Thursday, May 3, 2018

The real problem with correlated variances

I've suspected this all along and have had it in the paper for some time, but only recently bothered to prove it. The funky shape of the sample variance distribution isn't the real problem causing too many confidence intervals missing the true value. It's the correlation between the sample sum and the sample variance.

As you can see in the plots below, the uncorrelated sum and variance are basically independent. When the data is correlated, there's a bigger chance of getting "zero" blocks which understates both the sum and the variance. This combination is, simply put, bad.

While there's a lot more variation in the correlated case, the average values for both the sample sum and sample variance are fine.
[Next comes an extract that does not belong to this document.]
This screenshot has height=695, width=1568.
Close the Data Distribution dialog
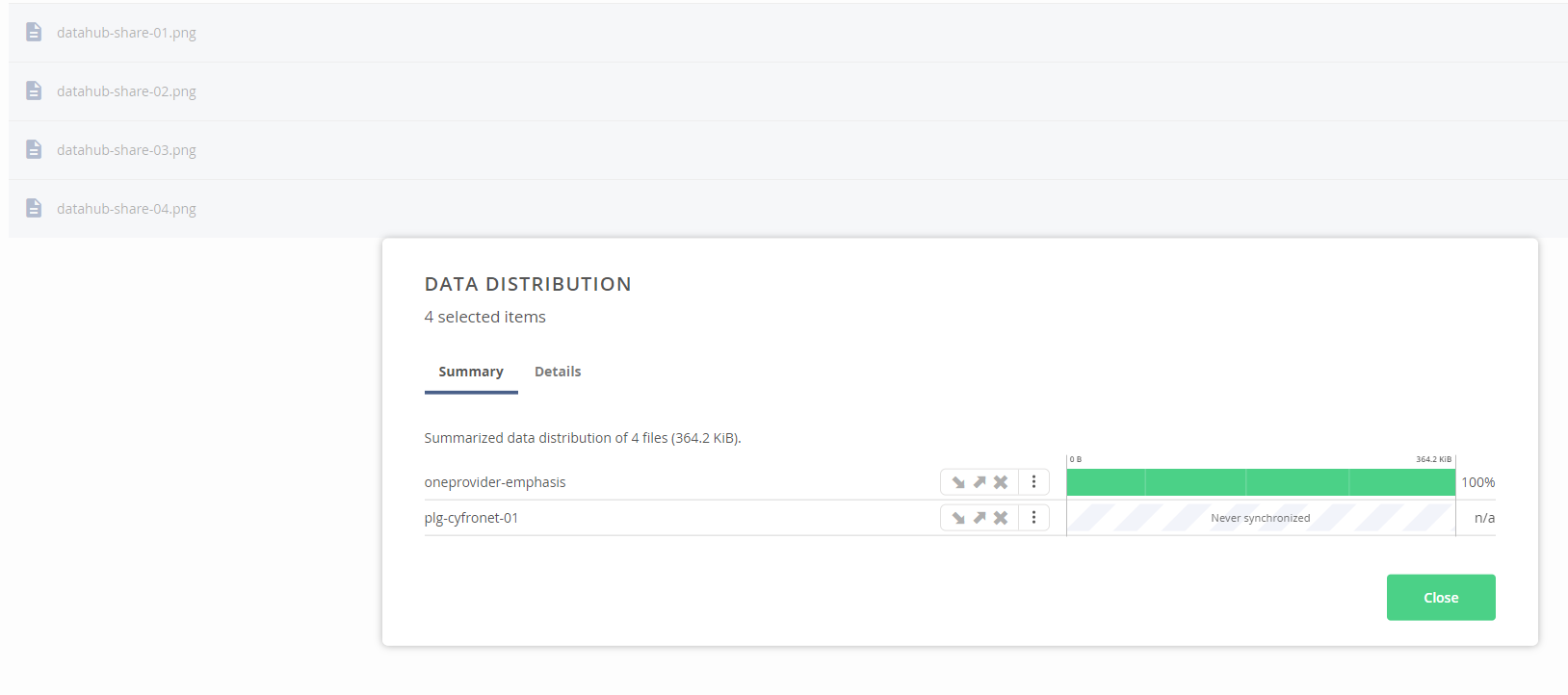(x=1440, y=598)
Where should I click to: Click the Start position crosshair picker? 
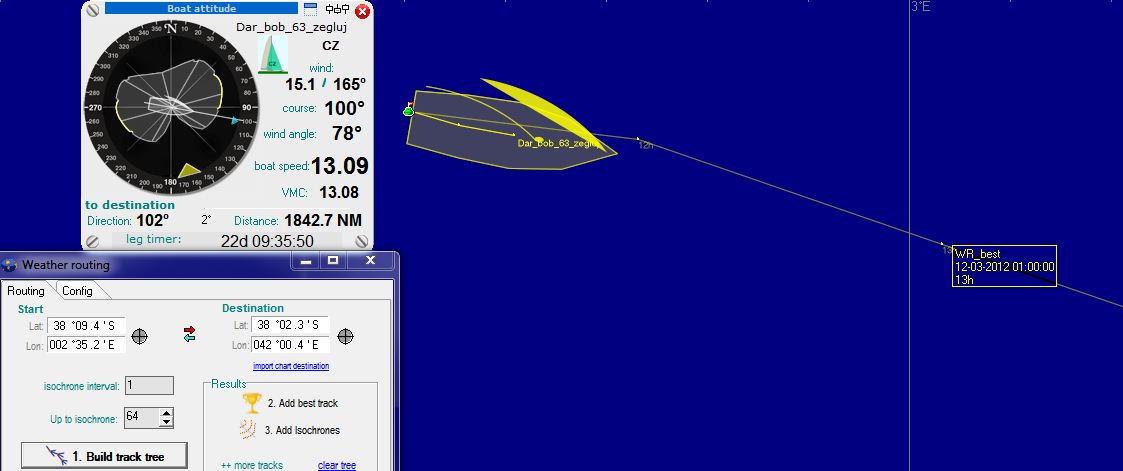coord(140,335)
But, since the joint distribution pushes both away from the mean together, it results in small confidence intervals when the error is actually the greatest.

And, the problem never really goes away. Even at 250 of the 1000 blocks sampled, the correlation is obvious from the plots:
It's tight enough that the rejection rate is about right, but there's no denying that these statistics are correlated.

Wednesday, May 2, 2018

Well, it looks nice

I'm not suggesting that ggplot2 is a crappy piece of software. Quite the opposite. From my working with it over the last couple days, it seems that it is rightfully the "standard" (as much as there can ever be one in the open source world) for creating graphs in R. What I am suggesting is that, damn, what a giant PITA just to produce some graphs.
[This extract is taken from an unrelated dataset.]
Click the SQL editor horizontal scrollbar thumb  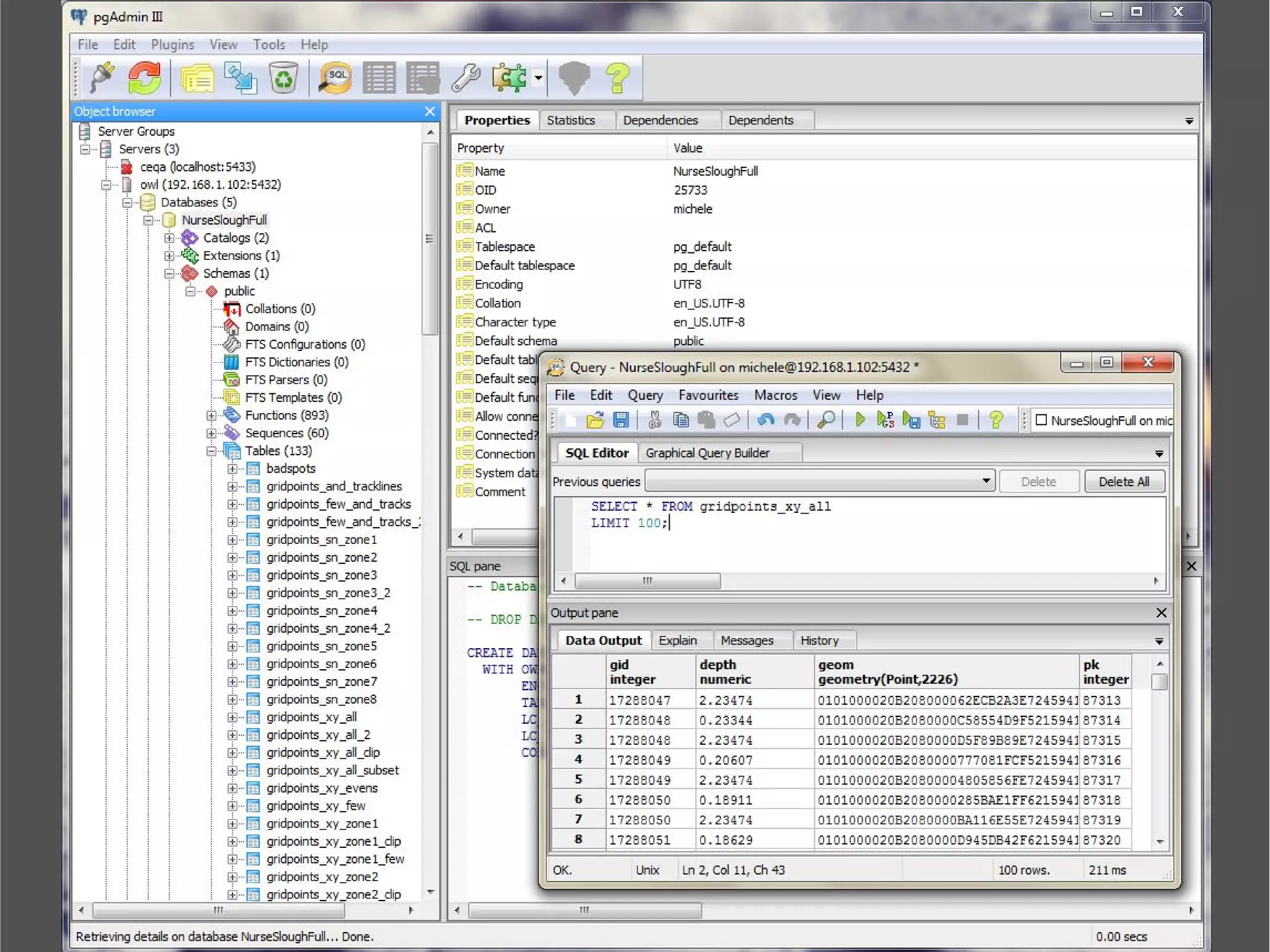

Purists will be all over me saying that there's plenty of documentation out there and that everything works just as it should. Furthermore, the adherence to The Grammar of Graphics gives it some academic street cred. They are correct on both of these.

However...

I can create pretty much the same graphs in Excel in about 1/100 the time. If I spent the next few years doing intensive graphics work in ggplot2, I might get to where I could produce graphs in only twice the time it takes to do it in Excel.

Nor am I suggesting that Excel is the world's greatest graphing tool (though, it's pretty darn good). What I am saying is that this is definitely a case where adhering to academic purity is making things take waaaaaaaaaay longer than they need to. Be that as it may, the graphs have been ported to ggplot2 on R.

Yay for that.

Tuesday, May 1, 2018

Targeted solution

So, if you've got data where the query relevance is highly correlated by partition, but it's otherwise uncorrelated, I've got the sampling algorithm for you. The "rho"-kernel algorithm works great in that case.

And not anytime else.


This is the number of times out of 1000 tries that the sample confidence interval didn't cover the real value. Alpha risk was set at 5%, so it should be around 50 misses per 1000.
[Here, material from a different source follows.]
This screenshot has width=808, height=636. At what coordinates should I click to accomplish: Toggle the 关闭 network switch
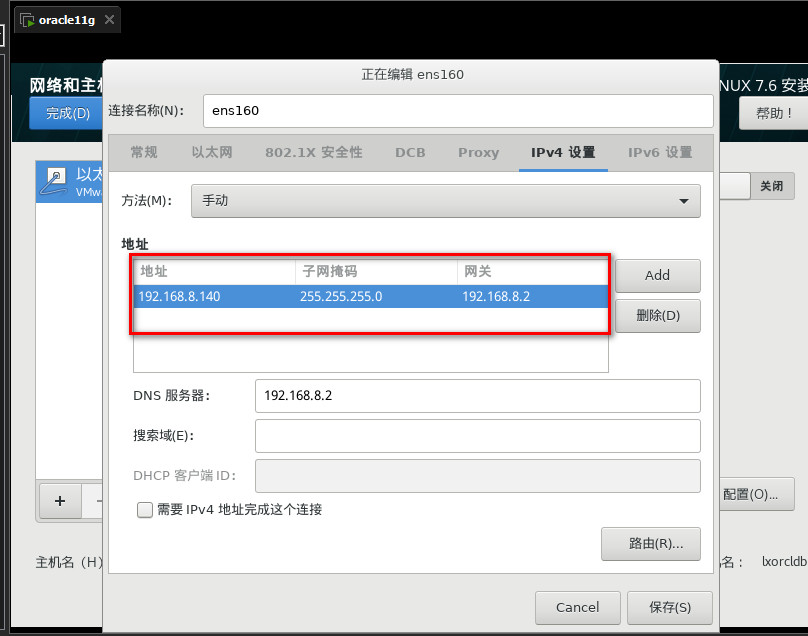(x=771, y=186)
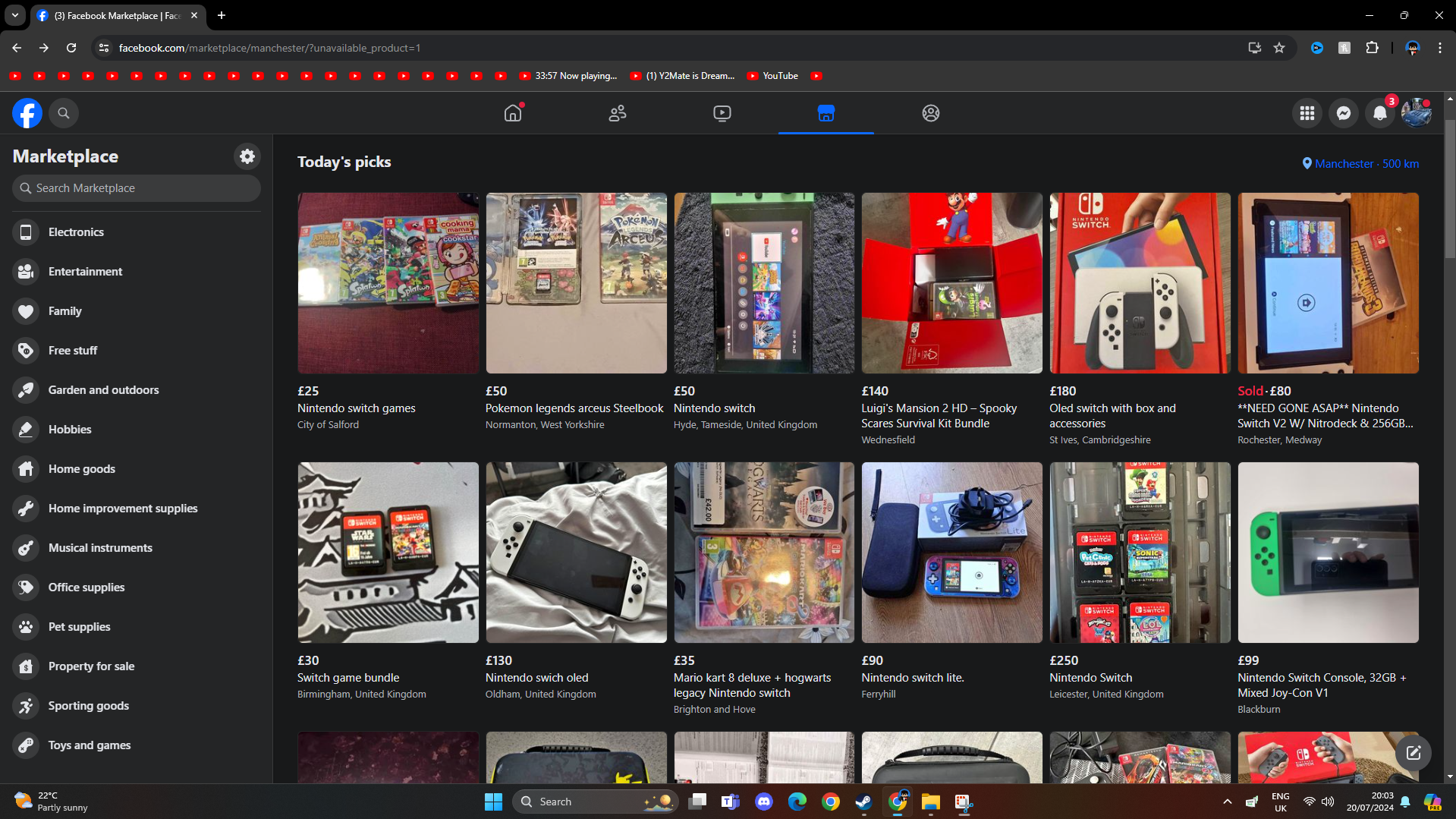Bookmark this page with the star icon

tap(1279, 48)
I expected the full correlated set to generate a lot more misses. The rho-kernel algorithm makes no attempt to adjust for that type of correlation, so it would be alarming if  the results were good for that case. However, the fact that the uncorrelated data was never missing was a bit of a shock. Why does a correlation coefficient of zero break the algorithm? I had to think on that one for a while.

What's happening is that the kernel will never assign zero variance to rho. But, if the variance really is zero, the only variability that will be observed is just random noise. That's already baked into the variance computation. But, it will also be the variance of rho. So, it basically gets double counted.

Unfortunately, there's no good way to know from the data sampled whether you're in a correlated or uncorrelated situation. You could put some heuristics around it, like, if the differences between blocks were above some threshold, but it would have no mathematical basis. I'm trying very hard to avoid heuristics in this paper.

So, I just have to conclude that the rho-sampler sucks. That's not really a bad result. Eliminating inferior solutions is part of finding the good ones. I do have the same problem with the full kernel approach. In that case though, the effect is smaller and it's a bit easier to adjust for it. More on that to come.